TOTABUAN.CO-Kementerian Kelautan dan Perikanan (KKP) diimbau agar menyadari keberadaan Badan Penyelenggara Jaminan Sosial (BPJS) Ketenagakerjaan dalam rencana institusi tersebut yang akan menyediakan asuransi bagi para nelayan.
Berdasarkan amanat Undang-undang, BPJS Ketenagakerjaan merupakan penyelenggara program jaminan sosial untuk melindungi para pekerja di Indonesia, yang meliputi pekerja formal (pekerja penerima upah) maupun pekerja informal (pekerja bukan penerima upah).
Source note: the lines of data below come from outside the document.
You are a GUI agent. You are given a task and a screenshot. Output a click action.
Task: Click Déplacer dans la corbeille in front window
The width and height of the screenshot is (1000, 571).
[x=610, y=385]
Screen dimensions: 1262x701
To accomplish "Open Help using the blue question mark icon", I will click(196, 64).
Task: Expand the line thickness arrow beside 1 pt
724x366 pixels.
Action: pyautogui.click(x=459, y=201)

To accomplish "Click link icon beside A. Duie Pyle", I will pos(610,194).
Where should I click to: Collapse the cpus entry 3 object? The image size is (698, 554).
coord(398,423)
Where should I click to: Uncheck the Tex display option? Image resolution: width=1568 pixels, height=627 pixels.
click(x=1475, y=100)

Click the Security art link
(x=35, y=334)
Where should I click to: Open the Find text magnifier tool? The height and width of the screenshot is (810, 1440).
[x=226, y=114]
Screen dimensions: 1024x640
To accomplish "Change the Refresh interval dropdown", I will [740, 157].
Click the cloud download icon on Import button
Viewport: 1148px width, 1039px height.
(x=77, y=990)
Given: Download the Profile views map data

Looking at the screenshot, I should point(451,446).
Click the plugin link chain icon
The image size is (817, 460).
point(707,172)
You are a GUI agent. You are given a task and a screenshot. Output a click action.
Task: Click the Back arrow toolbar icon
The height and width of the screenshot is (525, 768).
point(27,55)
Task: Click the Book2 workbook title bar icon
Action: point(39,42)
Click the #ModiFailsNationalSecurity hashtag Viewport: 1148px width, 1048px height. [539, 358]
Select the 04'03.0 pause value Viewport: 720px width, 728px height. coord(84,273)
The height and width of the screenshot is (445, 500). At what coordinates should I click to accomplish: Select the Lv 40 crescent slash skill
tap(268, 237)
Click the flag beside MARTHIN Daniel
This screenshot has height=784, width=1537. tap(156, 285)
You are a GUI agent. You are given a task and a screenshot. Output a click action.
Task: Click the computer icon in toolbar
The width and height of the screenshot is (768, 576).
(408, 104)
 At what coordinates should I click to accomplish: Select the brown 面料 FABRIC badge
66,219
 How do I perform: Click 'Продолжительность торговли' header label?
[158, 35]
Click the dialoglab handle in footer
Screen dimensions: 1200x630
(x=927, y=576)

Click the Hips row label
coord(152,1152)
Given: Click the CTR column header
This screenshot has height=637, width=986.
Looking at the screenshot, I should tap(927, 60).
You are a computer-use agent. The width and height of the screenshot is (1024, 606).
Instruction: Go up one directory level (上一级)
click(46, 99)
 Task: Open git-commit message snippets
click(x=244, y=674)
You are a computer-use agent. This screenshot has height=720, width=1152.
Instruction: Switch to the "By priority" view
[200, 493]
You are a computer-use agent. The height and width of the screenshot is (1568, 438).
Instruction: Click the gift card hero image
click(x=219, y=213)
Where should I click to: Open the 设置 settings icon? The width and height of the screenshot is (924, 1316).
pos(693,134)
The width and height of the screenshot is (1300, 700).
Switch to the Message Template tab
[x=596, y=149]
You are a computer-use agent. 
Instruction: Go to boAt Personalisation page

Hal itu ditegaskan Irvan Rahardjo kepada SP, Minggu (6/3) malam. Sebelumnya Sekretaris Jenderal KKP Syarief Widjadja mengungkapkan, asuransi akan diberlakukan bagi seluruh nelayan. Untuk nelayan kecil maka premi asuransi ditanggung negara, dan untuk nelayan yang menjadi Anak Buah Kapal (ABK) di perusahaan, maka premi ditanggung pemberi kerja. Adapun untuk pengelolaan asuransi, rencananya hal ini akan diserahkan pada BUMN asuransi.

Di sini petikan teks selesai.